* _DATA SHOWN_:

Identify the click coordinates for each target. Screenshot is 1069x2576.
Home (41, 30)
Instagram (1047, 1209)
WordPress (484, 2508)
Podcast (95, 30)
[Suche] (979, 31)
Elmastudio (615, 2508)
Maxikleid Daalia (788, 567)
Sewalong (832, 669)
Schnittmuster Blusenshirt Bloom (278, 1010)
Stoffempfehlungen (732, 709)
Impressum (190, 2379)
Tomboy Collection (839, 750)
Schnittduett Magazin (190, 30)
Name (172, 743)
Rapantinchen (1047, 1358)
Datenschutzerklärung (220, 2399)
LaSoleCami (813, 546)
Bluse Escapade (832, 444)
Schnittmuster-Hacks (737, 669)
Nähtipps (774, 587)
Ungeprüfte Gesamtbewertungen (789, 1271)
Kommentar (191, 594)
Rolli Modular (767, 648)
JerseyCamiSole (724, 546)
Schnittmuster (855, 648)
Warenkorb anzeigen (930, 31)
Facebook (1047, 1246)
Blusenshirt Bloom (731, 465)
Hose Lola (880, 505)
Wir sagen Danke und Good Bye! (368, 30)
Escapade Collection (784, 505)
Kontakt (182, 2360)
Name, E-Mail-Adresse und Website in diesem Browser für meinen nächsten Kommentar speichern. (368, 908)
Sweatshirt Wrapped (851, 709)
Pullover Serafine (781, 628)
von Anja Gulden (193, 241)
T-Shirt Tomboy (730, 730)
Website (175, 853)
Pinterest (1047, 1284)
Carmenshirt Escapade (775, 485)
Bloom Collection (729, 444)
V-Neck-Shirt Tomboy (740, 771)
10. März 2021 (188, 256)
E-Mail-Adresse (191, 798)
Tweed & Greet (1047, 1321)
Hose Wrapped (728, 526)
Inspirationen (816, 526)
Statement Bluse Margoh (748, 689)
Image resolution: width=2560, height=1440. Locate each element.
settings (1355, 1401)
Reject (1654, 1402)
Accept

* _GOAL OF THE EXERCISE_: Reproduce the data above exactly, leaving nothing out.

* _OUTPUT OF THE TASK_:
Identify the click coordinates for each target. Screenshot is 1069x2576.
Home (41, 30)
Instagram (1047, 1209)
WordPress (484, 2508)
Podcast (95, 30)
[Suche] (979, 31)
Elmastudio (615, 2508)
Maxikleid Daalia (788, 567)
Sewalong (832, 669)
Schnittmuster Blusenshirt Bloom (278, 1010)
Stoffempfehlungen (732, 709)
Impressum (190, 2379)
Tomboy Collection (839, 750)
Schnittduett Magazin (190, 30)
Name (172, 743)
Rapantinchen (1047, 1358)
Datenschutzerklärung (220, 2399)
LaSoleCami (813, 546)
Bluse Escapade (832, 444)
Schnittmuster-Hacks (737, 669)
Nähtipps (774, 587)
Ungeprüfte Gesamtbewertungen (789, 1271)
Kommentar (191, 594)
Rolli Modular (767, 648)
JerseyCamiSole (724, 546)
Schnittmuster (855, 648)
Warenkorb anzeigen (930, 31)
Facebook (1047, 1246)
Blusenshirt Bloom (731, 465)
Hose Lola (880, 505)
Wir sagen Danke und Good Bye! (368, 30)
Escapade Collection (784, 505)
Kontakt (182, 2360)
Name, E-Mail-Adresse und Website in diesem Browser für meinen nächsten Kommentar speichern. (368, 908)
Sweatshirt Wrapped (851, 709)
Pullover Serafine (781, 628)
von Anja Gulden (193, 241)
T-Shirt Tomboy (730, 730)
Website (175, 853)
Pinterest (1047, 1284)
Carmenshirt Escapade (775, 485)
Bloom Collection (729, 444)
V-Neck-Shirt Tomboy (740, 771)
10. März 2021 (188, 256)
E-Mail-Adresse (191, 798)
Tweed & Greet (1047, 1321)
Hose Wrapped (728, 526)
Inspirationen (816, 526)
Statement Bluse Margoh (748, 689)
Image resolution: width=2560, height=1440. Locate each element.
settings (1355, 1401)
Reject (1654, 1402)
Accept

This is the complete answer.